What you will do: Search the data for "named". Return each matching line.

Saved entries
----------

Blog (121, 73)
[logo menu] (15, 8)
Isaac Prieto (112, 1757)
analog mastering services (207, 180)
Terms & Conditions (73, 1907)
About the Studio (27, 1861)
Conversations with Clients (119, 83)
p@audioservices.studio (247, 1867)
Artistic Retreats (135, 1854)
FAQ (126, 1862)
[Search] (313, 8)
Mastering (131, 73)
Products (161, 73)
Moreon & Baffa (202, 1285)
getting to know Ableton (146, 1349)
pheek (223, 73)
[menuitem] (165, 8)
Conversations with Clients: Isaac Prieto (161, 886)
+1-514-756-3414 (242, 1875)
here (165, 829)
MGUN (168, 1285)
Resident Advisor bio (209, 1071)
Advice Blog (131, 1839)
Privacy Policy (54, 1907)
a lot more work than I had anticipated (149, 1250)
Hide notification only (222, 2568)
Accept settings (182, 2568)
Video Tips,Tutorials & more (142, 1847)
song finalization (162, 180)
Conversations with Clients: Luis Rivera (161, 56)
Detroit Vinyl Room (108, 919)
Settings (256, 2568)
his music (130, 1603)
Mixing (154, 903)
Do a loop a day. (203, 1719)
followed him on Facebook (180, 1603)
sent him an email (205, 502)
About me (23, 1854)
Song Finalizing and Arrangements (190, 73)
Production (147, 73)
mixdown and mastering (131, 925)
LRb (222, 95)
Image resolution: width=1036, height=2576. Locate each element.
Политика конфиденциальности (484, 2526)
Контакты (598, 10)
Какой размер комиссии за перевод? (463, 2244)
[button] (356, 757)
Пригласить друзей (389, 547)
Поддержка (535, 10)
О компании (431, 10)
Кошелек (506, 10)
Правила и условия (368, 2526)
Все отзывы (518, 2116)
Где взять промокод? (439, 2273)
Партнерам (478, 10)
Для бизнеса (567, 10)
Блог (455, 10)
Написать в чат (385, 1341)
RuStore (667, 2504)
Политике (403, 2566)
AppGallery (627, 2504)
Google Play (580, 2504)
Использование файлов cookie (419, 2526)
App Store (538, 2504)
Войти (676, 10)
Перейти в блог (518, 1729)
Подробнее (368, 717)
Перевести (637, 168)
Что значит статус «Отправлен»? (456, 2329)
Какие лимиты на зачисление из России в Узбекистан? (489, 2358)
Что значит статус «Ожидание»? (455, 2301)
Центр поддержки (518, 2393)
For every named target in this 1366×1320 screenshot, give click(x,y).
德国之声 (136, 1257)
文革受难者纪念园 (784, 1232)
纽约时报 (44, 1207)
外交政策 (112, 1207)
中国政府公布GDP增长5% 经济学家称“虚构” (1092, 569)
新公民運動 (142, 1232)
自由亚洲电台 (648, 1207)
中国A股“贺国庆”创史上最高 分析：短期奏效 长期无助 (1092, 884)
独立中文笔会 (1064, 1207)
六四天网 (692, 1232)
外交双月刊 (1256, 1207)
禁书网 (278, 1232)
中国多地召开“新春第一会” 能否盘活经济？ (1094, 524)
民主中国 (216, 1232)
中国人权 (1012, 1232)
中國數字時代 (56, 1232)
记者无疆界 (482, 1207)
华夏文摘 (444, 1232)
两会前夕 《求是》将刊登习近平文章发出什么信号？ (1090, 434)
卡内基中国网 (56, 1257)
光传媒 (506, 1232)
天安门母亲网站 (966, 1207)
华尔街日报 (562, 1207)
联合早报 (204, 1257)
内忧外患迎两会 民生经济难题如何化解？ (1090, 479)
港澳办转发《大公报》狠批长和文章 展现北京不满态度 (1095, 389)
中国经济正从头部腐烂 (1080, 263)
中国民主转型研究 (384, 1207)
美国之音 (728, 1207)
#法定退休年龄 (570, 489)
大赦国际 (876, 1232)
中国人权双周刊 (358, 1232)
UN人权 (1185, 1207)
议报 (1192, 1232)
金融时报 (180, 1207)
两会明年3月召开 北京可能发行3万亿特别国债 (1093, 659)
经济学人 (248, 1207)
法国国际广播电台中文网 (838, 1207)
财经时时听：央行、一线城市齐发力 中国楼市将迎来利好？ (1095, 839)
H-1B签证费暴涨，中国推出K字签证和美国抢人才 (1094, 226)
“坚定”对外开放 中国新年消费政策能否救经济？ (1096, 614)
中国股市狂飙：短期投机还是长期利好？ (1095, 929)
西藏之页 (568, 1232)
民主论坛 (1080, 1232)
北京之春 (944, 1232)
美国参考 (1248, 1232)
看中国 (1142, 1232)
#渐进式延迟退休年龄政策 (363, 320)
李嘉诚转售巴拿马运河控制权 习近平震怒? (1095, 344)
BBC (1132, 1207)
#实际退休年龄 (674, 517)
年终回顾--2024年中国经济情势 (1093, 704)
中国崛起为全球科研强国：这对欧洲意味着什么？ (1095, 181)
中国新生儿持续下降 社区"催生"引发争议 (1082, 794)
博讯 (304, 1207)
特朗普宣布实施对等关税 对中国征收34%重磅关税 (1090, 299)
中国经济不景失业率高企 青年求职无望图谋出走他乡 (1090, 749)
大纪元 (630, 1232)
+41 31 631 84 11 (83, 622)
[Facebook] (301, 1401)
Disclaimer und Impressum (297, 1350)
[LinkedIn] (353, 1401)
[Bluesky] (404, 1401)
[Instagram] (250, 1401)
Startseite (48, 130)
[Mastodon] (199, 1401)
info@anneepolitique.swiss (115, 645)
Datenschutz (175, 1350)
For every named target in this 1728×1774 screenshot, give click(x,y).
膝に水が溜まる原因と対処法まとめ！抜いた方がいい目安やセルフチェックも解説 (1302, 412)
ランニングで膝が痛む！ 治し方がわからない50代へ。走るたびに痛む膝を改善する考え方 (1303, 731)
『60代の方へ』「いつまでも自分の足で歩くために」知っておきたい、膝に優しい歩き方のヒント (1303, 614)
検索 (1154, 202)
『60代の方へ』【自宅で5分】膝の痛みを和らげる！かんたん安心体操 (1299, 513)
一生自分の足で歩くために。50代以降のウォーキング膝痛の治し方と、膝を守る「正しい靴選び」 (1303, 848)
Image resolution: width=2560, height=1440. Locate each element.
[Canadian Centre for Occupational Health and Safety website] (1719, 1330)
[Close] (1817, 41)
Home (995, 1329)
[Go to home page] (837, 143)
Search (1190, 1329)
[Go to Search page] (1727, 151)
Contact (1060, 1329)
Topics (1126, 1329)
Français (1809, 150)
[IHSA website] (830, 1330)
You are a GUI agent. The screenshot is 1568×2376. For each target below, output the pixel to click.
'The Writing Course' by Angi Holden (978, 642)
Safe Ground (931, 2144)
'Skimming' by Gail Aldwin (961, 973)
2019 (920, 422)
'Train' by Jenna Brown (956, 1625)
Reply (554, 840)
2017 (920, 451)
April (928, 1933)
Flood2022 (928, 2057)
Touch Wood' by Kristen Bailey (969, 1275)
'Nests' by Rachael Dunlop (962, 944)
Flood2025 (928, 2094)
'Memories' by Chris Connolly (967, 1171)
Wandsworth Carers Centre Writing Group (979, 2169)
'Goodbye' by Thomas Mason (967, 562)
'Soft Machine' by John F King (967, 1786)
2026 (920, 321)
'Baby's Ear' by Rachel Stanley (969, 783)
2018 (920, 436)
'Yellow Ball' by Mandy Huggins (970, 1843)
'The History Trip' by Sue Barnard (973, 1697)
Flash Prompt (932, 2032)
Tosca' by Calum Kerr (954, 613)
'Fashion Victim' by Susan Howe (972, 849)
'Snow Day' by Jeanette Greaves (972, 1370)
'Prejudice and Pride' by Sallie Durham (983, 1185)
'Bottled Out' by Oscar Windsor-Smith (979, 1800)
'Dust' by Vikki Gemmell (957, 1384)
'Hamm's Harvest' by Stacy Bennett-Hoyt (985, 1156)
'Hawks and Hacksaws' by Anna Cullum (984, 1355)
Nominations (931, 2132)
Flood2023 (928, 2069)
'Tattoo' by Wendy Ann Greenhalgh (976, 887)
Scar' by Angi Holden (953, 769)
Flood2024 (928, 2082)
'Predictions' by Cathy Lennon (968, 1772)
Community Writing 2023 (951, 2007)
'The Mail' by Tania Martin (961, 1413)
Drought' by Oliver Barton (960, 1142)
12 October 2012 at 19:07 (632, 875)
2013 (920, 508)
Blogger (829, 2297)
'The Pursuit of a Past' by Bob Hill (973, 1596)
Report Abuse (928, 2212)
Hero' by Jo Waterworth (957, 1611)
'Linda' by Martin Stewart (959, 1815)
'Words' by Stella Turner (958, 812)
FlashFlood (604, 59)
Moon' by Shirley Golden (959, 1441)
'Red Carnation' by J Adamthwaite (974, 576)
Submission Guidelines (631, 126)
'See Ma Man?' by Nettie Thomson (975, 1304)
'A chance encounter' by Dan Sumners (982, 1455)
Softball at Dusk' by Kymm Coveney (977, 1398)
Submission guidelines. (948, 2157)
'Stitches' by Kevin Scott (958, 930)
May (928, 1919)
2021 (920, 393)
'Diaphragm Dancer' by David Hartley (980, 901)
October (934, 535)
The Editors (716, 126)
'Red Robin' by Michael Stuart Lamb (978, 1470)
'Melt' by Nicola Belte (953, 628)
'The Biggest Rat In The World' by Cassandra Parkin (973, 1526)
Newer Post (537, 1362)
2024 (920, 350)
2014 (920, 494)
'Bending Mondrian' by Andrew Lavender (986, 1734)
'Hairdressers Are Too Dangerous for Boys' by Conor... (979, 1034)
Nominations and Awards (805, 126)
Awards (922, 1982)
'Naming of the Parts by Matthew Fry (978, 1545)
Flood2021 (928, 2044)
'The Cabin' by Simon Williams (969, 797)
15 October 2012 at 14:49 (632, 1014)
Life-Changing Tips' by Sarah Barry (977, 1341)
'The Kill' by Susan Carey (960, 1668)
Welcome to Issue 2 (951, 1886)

----------

Result of this task:
For every named target in this 1366×1320 screenshot, give click(x,y).
For every named target in this 1728×1774 screenshot, give click(x,y).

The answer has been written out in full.